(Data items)
=-=-=
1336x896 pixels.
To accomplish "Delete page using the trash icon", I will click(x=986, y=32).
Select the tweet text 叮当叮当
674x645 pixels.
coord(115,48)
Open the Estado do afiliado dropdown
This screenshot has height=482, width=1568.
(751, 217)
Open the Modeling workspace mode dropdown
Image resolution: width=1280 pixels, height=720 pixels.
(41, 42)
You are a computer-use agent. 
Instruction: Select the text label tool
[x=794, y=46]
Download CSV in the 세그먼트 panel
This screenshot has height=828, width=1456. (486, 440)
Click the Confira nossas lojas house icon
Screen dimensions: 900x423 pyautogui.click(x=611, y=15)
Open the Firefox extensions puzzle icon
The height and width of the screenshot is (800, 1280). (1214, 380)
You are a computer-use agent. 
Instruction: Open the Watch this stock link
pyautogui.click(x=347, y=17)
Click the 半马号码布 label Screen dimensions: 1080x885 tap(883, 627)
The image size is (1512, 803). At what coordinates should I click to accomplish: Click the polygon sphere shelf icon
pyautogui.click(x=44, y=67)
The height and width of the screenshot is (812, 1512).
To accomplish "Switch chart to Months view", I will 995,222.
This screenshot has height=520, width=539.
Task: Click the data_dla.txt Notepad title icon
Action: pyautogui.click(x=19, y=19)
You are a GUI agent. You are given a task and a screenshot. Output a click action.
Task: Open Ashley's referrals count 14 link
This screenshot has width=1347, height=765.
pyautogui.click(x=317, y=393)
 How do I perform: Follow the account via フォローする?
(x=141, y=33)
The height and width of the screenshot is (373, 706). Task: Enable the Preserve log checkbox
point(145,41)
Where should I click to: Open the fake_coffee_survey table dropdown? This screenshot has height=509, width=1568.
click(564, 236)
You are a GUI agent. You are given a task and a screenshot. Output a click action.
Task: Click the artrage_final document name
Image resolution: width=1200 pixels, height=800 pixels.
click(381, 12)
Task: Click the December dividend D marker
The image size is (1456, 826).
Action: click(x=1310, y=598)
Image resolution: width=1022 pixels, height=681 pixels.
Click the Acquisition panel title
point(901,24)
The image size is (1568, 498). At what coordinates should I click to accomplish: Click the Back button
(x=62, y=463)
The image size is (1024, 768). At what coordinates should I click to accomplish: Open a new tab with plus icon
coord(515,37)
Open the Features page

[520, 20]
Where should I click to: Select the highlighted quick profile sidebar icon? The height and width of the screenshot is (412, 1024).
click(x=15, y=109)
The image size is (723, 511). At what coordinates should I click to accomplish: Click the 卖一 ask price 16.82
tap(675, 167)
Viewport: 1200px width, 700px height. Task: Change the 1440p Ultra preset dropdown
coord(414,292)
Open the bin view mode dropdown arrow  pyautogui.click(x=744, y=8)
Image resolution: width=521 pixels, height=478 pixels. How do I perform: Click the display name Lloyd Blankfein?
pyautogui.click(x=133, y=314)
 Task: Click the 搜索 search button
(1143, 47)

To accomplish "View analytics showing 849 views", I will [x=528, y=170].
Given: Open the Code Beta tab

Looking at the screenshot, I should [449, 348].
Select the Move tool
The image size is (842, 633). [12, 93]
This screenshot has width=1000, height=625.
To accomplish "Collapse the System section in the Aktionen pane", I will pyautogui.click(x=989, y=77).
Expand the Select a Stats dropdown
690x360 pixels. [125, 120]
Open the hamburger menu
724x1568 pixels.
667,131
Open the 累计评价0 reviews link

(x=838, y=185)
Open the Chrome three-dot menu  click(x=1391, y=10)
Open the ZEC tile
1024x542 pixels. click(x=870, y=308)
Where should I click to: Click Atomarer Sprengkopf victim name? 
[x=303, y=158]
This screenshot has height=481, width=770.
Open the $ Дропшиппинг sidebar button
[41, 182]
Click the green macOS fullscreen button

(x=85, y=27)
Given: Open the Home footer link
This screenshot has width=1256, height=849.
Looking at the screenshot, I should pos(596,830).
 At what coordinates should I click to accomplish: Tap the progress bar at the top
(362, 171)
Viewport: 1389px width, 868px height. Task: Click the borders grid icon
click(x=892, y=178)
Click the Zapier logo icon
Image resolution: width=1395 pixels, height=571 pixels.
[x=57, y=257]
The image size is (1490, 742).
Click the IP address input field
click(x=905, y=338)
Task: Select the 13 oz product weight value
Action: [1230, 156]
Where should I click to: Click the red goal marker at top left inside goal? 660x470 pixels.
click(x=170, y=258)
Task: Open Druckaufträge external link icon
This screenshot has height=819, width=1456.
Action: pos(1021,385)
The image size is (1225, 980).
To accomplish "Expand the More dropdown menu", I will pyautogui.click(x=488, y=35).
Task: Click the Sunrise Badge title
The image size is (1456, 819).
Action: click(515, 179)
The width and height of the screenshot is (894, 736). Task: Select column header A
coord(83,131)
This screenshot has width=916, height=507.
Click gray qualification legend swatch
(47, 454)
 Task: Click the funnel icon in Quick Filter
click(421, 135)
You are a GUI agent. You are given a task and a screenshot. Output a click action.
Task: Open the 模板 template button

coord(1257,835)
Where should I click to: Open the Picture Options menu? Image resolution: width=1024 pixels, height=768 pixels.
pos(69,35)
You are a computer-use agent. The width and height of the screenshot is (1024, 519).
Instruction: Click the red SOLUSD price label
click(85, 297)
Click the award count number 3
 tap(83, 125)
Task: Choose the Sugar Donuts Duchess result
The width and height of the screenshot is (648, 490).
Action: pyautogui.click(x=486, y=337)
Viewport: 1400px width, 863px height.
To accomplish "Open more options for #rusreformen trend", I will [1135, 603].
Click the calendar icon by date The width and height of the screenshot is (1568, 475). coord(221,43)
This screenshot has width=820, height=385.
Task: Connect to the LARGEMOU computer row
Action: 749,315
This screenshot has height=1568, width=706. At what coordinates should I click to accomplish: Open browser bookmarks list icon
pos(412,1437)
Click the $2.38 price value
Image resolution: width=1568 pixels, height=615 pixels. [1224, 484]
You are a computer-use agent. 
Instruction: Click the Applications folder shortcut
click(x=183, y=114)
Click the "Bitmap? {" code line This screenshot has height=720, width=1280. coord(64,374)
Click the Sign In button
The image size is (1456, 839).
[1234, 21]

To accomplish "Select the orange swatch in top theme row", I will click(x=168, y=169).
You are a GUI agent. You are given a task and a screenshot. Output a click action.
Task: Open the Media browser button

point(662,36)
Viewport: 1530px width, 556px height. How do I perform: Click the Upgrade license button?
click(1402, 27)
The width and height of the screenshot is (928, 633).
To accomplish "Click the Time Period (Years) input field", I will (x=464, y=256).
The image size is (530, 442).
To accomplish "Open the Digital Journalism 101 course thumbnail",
=-=-=
• _Exercise aim_: Reproduce the records verbatim, starting with their first line and ending with the line that contains "pyautogui.click(x=44, y=67)".

• _Written answer_:
1336x896 pixels.
To accomplish "Delete page using the trash icon", I will click(x=986, y=32).
Select the tweet text 叮当叮当
674x645 pixels.
coord(115,48)
Open the Estado do afiliado dropdown
This screenshot has height=482, width=1568.
(751, 217)
Open the Modeling workspace mode dropdown
Image resolution: width=1280 pixels, height=720 pixels.
(41, 42)
You are a computer-use agent. 
Instruction: Select the text label tool
[x=794, y=46]
Download CSV in the 세그먼트 panel
This screenshot has height=828, width=1456. (486, 440)
Click the Confira nossas lojas house icon
Screen dimensions: 900x423 pyautogui.click(x=611, y=15)
Open the Firefox extensions puzzle icon
The height and width of the screenshot is (800, 1280). (1214, 380)
You are a computer-use agent. 
Instruction: Open the Watch this stock link
pyautogui.click(x=347, y=17)
Click the 半马号码布 label Screen dimensions: 1080x885 tap(883, 627)
The image size is (1512, 803). At what coordinates should I click to accomplish: Click the polygon sphere shelf icon
pyautogui.click(x=44, y=67)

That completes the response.